## [PROBLÈME POSÉ]
Recopiez à l'identique la partie des enregistrements qui commence à la ligne contenant « Where should I click to: Open the share » et se termine à la ligne contenant « pyautogui.click(x=76, y=473) », ces deux lignes incluses.

## [ENREGISTREMENTS FOURNIS]

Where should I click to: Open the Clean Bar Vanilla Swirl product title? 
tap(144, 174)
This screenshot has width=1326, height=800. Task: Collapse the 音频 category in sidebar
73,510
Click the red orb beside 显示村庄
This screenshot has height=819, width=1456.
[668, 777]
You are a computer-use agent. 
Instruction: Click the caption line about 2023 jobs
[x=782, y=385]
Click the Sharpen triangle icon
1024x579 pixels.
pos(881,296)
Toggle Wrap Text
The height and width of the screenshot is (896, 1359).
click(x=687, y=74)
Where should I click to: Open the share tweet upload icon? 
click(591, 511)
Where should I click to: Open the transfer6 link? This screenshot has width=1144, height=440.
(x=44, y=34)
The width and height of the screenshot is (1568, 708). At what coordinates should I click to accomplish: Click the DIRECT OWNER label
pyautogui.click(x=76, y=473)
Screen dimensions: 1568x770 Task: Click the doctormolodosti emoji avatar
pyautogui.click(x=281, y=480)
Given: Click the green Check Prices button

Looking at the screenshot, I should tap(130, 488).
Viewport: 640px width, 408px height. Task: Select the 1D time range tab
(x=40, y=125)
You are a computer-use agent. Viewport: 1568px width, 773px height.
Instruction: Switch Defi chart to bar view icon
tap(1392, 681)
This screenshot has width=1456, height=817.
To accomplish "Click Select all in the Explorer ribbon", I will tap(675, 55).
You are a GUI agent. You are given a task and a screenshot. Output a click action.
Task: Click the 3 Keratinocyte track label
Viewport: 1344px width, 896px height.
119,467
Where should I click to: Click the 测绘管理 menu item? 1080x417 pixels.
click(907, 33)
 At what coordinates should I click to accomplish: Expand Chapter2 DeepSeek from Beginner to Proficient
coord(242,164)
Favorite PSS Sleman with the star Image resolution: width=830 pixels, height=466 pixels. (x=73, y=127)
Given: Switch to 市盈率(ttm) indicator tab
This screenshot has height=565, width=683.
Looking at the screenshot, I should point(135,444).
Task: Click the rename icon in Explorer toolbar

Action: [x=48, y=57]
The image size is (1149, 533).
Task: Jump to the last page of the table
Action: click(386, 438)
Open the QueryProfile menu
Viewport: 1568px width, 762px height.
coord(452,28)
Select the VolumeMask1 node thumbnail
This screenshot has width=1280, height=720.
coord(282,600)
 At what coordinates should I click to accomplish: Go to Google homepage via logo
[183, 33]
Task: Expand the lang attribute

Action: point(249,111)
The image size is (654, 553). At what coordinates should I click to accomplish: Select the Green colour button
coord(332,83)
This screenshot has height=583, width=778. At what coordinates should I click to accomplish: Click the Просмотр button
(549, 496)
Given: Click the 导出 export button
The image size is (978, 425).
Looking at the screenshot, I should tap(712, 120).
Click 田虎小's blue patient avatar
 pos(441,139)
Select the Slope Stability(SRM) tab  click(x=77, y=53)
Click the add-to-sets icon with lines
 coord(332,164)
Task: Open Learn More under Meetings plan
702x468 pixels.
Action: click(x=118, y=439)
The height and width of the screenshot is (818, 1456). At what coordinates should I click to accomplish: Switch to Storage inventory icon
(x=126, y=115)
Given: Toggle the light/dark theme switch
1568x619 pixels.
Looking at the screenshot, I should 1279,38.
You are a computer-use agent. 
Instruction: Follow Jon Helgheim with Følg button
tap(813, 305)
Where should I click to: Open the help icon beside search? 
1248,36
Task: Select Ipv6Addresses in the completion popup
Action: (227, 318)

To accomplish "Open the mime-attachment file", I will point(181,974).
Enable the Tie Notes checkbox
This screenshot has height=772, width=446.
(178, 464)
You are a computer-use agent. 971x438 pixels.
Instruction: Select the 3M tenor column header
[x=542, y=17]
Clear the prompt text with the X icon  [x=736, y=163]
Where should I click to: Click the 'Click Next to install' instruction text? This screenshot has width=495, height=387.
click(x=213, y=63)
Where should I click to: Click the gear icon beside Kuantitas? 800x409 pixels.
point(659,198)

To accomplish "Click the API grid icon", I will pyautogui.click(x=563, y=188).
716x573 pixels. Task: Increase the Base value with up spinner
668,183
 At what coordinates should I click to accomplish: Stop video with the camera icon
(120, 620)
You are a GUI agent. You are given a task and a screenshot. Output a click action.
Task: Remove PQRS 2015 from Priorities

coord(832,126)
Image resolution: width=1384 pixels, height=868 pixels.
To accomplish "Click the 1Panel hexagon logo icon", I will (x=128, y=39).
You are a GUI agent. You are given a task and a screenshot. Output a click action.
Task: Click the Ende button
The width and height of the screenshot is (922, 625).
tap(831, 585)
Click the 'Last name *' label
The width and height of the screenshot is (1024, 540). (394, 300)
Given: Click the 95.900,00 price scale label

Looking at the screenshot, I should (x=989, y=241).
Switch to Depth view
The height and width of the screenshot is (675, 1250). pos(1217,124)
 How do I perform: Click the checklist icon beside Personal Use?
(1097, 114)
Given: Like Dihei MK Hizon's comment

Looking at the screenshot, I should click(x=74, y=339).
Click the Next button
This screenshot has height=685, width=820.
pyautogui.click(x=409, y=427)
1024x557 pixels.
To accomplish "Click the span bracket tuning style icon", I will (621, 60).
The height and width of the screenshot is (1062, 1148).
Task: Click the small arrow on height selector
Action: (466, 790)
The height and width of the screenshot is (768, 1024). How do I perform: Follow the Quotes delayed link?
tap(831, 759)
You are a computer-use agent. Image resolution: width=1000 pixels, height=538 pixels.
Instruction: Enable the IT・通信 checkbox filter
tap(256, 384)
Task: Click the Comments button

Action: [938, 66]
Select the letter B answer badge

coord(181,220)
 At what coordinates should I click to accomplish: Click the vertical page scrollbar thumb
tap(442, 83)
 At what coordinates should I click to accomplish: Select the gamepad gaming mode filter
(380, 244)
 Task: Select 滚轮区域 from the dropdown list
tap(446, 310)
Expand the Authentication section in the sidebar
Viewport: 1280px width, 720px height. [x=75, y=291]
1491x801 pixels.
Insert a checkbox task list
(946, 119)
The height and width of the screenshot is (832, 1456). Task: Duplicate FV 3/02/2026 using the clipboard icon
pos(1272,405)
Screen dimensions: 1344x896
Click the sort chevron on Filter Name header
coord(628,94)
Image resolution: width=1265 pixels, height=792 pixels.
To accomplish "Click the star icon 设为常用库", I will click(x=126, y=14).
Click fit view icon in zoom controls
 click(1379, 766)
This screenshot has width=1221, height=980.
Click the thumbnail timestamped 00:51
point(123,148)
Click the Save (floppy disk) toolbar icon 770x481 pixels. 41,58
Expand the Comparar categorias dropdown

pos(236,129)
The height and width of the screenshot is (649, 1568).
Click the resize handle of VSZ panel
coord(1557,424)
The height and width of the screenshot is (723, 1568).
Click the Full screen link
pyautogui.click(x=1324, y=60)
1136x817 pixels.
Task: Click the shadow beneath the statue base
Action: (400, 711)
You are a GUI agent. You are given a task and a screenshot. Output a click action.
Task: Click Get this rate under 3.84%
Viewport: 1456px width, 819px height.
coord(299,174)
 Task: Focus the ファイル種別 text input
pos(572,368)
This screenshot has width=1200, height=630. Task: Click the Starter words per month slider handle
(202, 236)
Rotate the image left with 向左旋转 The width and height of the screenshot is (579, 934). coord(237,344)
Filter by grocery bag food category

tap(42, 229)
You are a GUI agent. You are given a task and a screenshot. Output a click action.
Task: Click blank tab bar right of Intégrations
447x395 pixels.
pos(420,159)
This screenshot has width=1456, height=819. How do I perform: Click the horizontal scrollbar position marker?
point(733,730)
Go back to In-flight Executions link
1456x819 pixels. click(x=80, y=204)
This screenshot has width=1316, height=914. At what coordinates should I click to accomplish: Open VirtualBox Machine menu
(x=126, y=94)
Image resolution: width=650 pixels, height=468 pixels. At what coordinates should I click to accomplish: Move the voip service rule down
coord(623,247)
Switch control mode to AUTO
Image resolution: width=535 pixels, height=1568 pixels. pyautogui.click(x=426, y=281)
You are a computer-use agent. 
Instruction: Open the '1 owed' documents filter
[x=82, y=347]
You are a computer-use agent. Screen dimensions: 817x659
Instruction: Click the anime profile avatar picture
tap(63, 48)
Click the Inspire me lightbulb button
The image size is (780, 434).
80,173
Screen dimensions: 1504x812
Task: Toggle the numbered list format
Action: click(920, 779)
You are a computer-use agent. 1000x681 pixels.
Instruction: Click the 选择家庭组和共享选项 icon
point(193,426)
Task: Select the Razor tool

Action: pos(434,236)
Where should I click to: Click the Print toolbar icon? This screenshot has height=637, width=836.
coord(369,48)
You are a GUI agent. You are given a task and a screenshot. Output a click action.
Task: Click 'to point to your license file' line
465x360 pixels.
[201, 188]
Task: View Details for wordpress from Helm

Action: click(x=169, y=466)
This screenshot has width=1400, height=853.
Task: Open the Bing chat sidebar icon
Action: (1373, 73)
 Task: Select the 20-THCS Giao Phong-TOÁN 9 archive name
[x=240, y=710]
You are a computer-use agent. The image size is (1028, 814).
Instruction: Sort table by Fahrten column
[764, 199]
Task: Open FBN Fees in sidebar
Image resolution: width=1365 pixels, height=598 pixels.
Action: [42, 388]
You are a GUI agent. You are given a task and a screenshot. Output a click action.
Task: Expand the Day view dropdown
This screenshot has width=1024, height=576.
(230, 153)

## [RÉPONSE À L'EXERCICE]
Where should I click to: Open the share tweet upload icon? 
click(591, 511)
Where should I click to: Open the transfer6 link? This screenshot has width=1144, height=440.
(x=44, y=34)
The width and height of the screenshot is (1568, 708). At what coordinates should I click to accomplish: Click the DIRECT OWNER label
pyautogui.click(x=76, y=473)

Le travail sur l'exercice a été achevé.